• **Passage for review**

_ _ _

EDIT: even the best DM can stumble and having some item of inspiration ready helps. I for one prefer to have it in the open so that it’s inspiration for the whole group.
Something that might of been overlooked so far could be the player and the character's role in the world you could just have a simple rule like if the character's name starts with a B then the player is bandit who is their nemesis and there is somewhere in the world they have to build up to a certain level to be able to over throw the bandit and take control over there own destiny. well tahts the simple version without going over the mechanics of how to set up a game like that (doesn't mean there isn't a lot of mechanics but I just don't feel like explaining them)
Agreed. Rumors and legends to follow up on are gold.
I absolutely would let the party know that The Tower of Doom" and The Throne of the Banshee exist - and that they're "over there, beyond the Razorback Mountains" - but I might not sketch the map location in until the absolute last minute.

_ _ _

Saved data entries
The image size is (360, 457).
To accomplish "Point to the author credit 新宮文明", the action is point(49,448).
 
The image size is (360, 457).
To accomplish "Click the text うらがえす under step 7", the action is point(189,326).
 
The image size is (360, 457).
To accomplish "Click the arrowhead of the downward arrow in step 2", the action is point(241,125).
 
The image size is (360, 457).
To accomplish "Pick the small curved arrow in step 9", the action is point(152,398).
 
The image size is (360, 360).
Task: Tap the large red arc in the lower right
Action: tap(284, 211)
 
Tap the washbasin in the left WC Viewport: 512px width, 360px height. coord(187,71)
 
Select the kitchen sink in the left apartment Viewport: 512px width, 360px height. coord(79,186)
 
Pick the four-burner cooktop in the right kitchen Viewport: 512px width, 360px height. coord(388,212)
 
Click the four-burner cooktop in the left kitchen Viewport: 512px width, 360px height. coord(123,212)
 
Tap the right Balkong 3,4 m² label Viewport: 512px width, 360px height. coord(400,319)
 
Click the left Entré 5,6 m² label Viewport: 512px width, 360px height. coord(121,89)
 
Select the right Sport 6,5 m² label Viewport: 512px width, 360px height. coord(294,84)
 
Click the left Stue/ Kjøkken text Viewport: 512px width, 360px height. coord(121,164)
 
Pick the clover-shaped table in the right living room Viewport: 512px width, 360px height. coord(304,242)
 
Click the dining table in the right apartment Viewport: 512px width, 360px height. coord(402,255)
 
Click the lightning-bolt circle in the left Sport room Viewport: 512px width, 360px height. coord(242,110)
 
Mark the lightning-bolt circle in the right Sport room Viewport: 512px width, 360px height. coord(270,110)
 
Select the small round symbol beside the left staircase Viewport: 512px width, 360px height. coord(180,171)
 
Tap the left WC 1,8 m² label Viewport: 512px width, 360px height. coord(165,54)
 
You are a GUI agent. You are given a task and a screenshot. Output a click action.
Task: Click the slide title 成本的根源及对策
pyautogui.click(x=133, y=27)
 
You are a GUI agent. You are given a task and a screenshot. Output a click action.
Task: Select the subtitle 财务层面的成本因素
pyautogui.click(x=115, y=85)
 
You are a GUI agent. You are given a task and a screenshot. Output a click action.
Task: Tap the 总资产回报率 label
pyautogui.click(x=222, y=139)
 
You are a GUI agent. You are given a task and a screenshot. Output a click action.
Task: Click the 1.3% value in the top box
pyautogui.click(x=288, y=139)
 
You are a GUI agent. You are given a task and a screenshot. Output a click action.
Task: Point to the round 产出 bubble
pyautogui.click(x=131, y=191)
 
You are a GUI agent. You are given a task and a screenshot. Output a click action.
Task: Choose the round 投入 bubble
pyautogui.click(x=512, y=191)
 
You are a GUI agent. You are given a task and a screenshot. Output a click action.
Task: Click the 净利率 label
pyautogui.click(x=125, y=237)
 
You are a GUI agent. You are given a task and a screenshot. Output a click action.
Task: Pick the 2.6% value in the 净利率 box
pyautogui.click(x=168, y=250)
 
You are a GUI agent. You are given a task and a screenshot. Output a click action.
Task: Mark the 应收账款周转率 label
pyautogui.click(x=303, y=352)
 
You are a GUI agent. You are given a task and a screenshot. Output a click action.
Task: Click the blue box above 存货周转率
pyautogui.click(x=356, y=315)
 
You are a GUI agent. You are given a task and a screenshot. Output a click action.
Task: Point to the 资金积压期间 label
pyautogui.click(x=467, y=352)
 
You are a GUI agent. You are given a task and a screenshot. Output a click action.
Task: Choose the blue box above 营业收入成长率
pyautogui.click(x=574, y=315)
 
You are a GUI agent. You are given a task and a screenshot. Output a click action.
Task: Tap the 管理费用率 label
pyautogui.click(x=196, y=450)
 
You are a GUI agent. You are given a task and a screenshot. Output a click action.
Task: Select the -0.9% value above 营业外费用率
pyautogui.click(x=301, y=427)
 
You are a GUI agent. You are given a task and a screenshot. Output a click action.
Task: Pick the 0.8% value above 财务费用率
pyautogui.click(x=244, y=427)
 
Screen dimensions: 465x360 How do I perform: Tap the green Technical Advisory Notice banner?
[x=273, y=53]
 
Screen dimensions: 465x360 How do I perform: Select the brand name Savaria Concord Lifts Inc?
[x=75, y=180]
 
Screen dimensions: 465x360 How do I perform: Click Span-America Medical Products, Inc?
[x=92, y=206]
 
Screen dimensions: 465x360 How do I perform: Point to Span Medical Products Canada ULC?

_ _ _

• **Activity**
Quote the tabletop game discussion above from "Something that might" up to and including "on are gold.".

• **Solution for this problem**
Something that might of been overlooked so far could be the player and the character's role in the world you could just have a simple rule like if the character's name starts with a B then the player is bandit who is their nemesis and there is somewhere in the world they have to build up to a certain level to be able to over throw the bandit and take control over there own destiny. well tahts the simple version without going over the mechanics of how to set up a game like that (doesn't mean there isn't a lot of mechanics but I just don't feel like explaining them)
Agreed. Rumors and legends to follow up on are gold.